The French Interior Ministry is beginning to feel an administrative strain as a large number of asylum seekers continue to flock to the country.
The French government has seen 10,000 applications filed by Albanians and Georgian nationals alone so far this year, an 80 per cent increase for Georgian asylum seekers compared to the same period last year, newspaper Le Figaro reports.
While both Albania and Georgia are considered safe countries for deportation, the influx is putting the asylum bureaucracy under even more strain as asylum seekers with little chance of gaining refugee status clog the system.

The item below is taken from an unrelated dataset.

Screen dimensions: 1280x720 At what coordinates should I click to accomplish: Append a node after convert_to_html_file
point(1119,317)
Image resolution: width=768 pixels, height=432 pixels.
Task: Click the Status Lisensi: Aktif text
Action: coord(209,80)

France has, for the past two years, had agreements in place with the governments of both countries to prevent the flow of bogus asylum seekers, and while Albanian migrants have decreased by 23 per cent, according to interior minister Christophe Castaner, the issue still remains.

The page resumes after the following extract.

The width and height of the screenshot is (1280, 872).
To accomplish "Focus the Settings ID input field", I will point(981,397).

Last year, France saw a record number of asylum claims, well over 120,000, which followed the previous record-breaking year. Of those who came to France last year, less than half were actually granted refugee status.
The French Office for the Protection of Refugees and Stateless Persons (OFPRA) also noted that there was a surge of Afghan migrants in 2018, with the number of Afghan applications for asylum up 55 per cent compared to the year before.

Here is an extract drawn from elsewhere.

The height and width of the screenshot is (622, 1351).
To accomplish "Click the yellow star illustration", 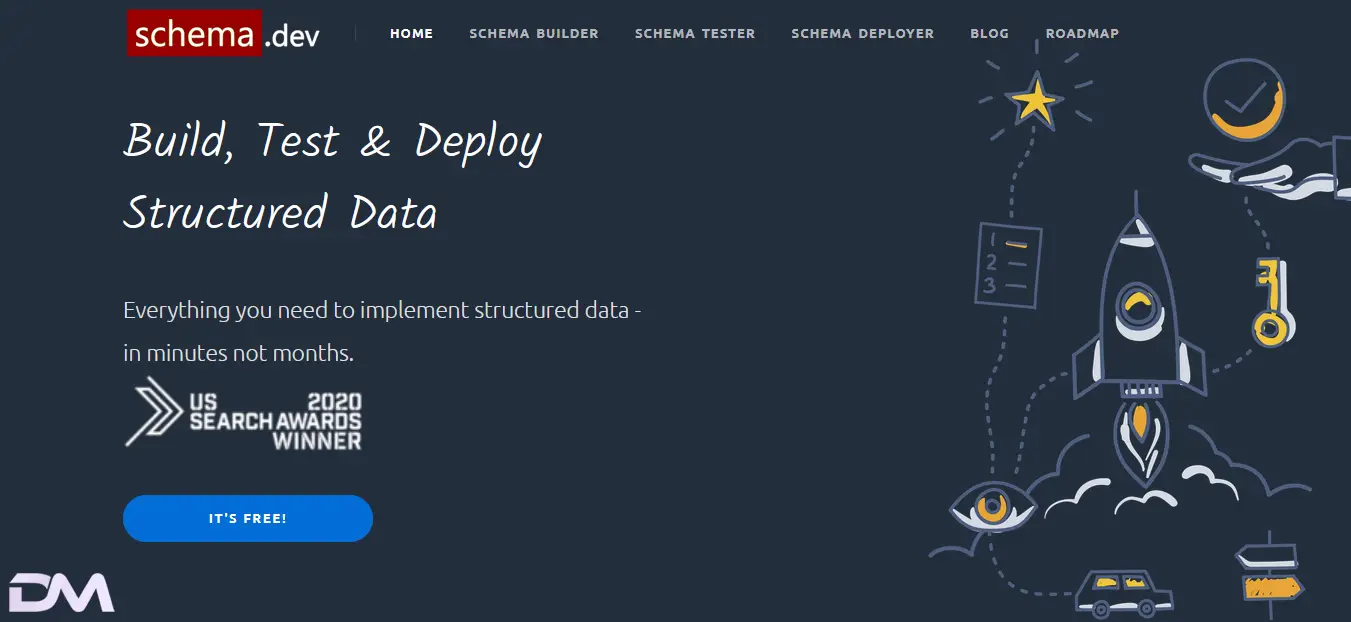I will [1035, 102].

One prefect told Le Figaro that not only does France see migrants coming from Africa, Asia, and the Middle East, but also from Germany and Belgium where rejected migrants are sent back to France.
In total, around 330,000 “irregular” migrants are covered by state medical aid but not all illegals receive benefits, putting the actual number of illegals living in France into question.
In the Paris suburbs of Seine-Saint-Denis alone, some have estimated there could be as many as 400,000 illegal migrants, a figure that would make illegals up to 20 per cent of the population of the area.